What’s up next: While Sacramento’s abattoir act advances this week, there are a couple other big political stories to watch for. The state Supreme Court is scheduled to issue its long-awaited ruling about the constitutionality of Proposition 8 on Tuesday, and with Republicans already threatening a filibuster, Obama allies say he’s likely to name his pick for the U.S. Supreme Court this week as well.

Calbuzz Rant: eMeg Mutters More Malarkey

Wednesday, May 6th, 2009

megcropCalbuzz watched eMeg Whitman — who’s been ducking serious questions from California political writers for months — being “interviewed” on Fox by Neil Cavuto a few hours ago. We waited to post in hopes we’d cool down, but we’re still fuming.

eMeg’s solution to California’s massive budget and spending crisis? Run government more like a business, create jobs and streamline government. Ah, c’mon. Like nobody’s ever peddled that pablum before.

“I’ve run large organizations,” Meg said. “I understand how to lead large organizations. I’ve balanced budgets. I’ve created jobs. As you know, 1.3 million people make their living selling on eBay,” she said. [Note eBay sellers: Meg claims she created your job.] She failed to note, however, as Saul Hansell did in the New York Times the other day, that “John Donahoe, her successor, has pretty much disassembled all of her major strategic moves.”

“We have to streamline government,” eMeg blathered. “Californians can no longer afford the government they have; we have got to give them the government they deserve and works for the people.” Poor Ted Sorenson must be gasping for breath.

This wasn’t an interview – it was a warm-up for an interview, where tepid, mushy platitudes slid by as “answers.” While eMeg was happy to cavort with Cavuto, she’s apparently terrified of the Bakersfield Californian – whose reporter she stiffed at the California Republican Assembly confab over the weekend. Since stumbling through a sit-down with Michael Finnegan of the L.A. Times the day after she announced back in February, she’s avoided every other serious news outlet in California. She’s ducking the Sacramento Press Club’s May 18 debate on the propositions. And Calbuzz is still waiting for our tete-a-tete with her Megness.
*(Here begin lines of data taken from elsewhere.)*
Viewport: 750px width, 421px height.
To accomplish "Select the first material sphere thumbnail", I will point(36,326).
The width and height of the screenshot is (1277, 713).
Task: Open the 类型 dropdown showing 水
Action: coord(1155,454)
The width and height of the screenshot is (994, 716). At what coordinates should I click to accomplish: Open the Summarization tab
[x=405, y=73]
eMeg says it’s a “false choice” to have to pose cutting services versus raising taxes. Instead, she said, “We have to make government more efficient.” Aaaaarrgggggh. [Cut to Calbuzz tearing out what’s left of our hair.]
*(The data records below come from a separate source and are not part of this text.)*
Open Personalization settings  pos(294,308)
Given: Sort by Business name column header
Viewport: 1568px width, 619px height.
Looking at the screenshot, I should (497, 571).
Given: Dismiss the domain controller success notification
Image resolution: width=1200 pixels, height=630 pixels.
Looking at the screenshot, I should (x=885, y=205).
NEWS ALERT HERE: eMeg did announce her support for Mitt Romney in the 2012 presidential race. “I would support Mitt,” she said, noting that Alaska Gov. Sarah Palin “did an admirable job with the job she was dropped into.”
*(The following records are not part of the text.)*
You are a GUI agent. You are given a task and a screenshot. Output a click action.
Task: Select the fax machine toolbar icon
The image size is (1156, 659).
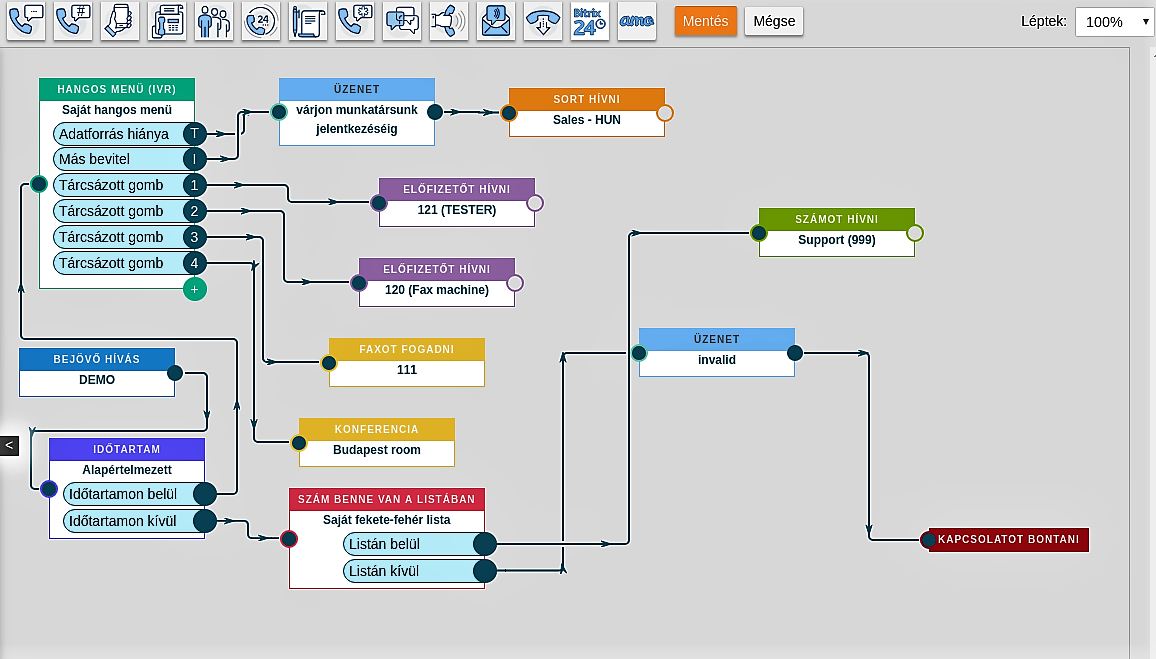pos(167,21)
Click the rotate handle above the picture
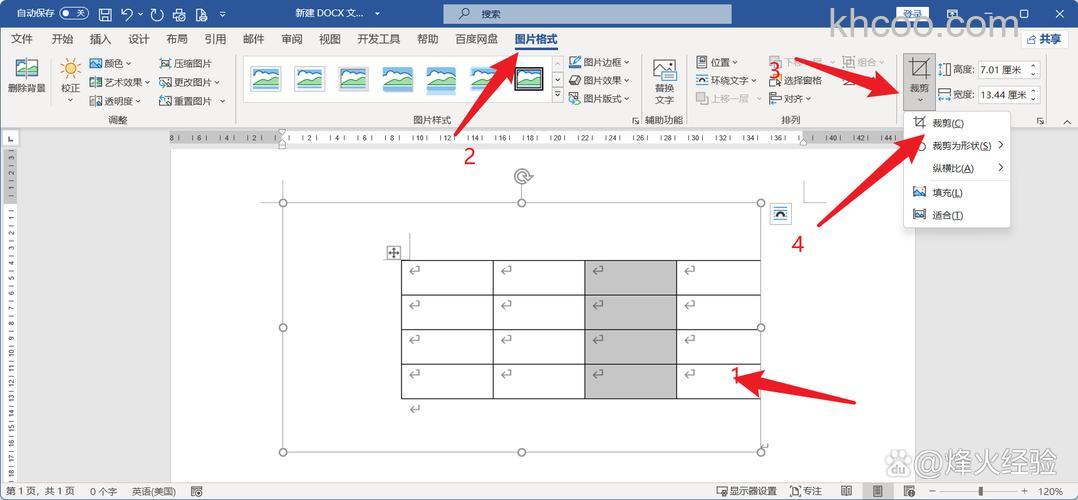 coord(522,177)
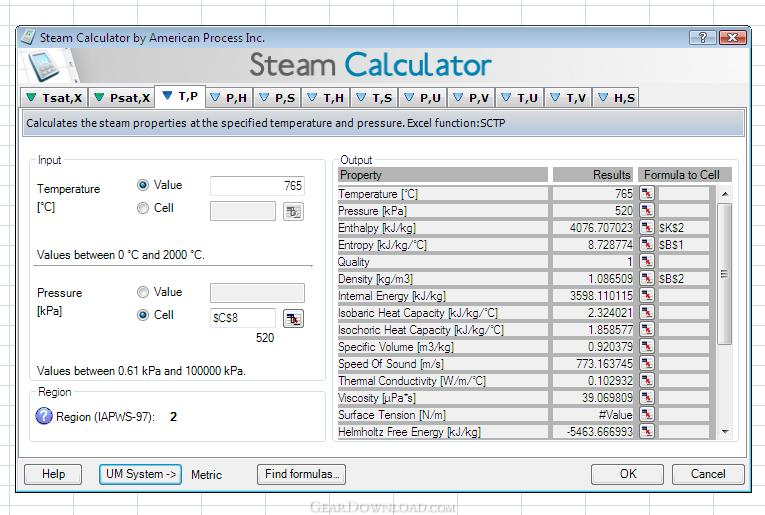
Task: Click the Temperature value input field
Action: point(257,186)
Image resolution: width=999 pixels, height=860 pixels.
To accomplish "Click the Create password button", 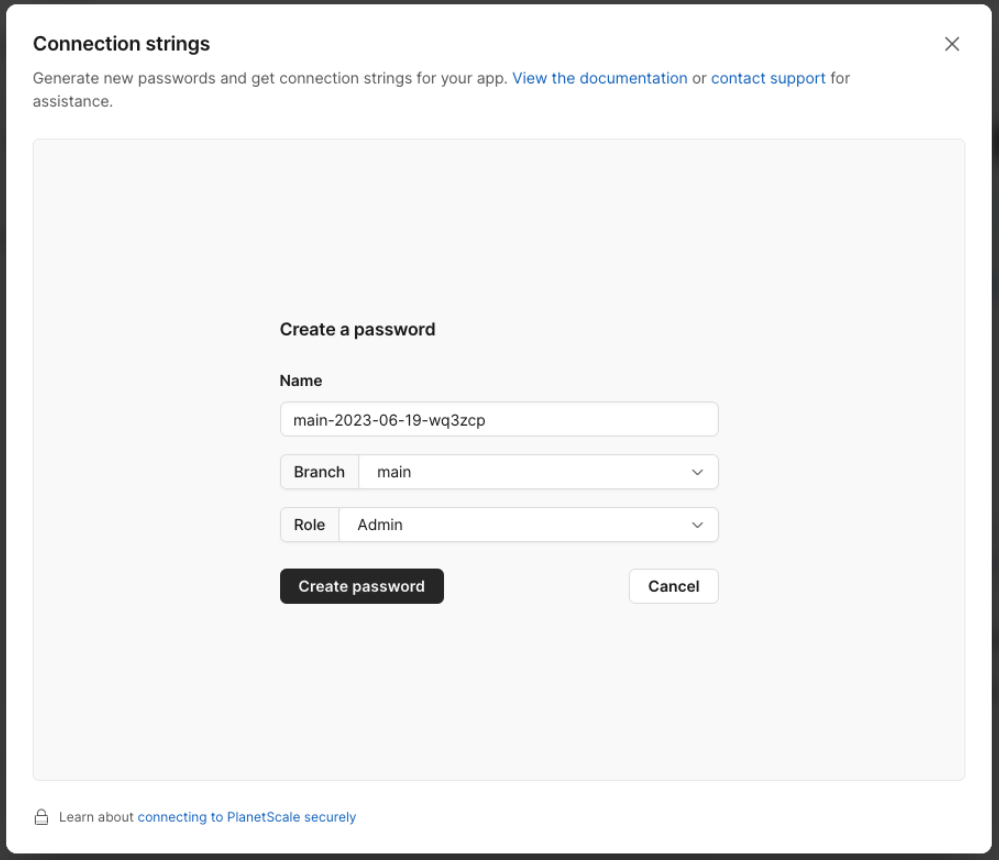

As for how she’ll try to sell herself to the right-wing movementeers in the California Republican Party who think she’s a squishy liberal, eMeg argued for a return to “core principles” of the GOP.

“We can’t lead with the social issues. We’ve got to lead with our power-alley issues – which are not divisive, which everyone can buy into, and let’s lead with what we know most people want and it’s the tried and true formula for creating a strong economy, which allows you to do many other things.”

WTF was the answer? Is she speaking in eCode?

We’re just sayin.’

PS: Note to the City Sunnyvale – eMeg slandered the hell out of you: She said, when making her point about the need to streamline government, that when building a new building for PayPal it took 2 ½ years “to break ground” and required “three consultants to navigate the labyrinth of California regulations.” Could any of that be true? We await your reply.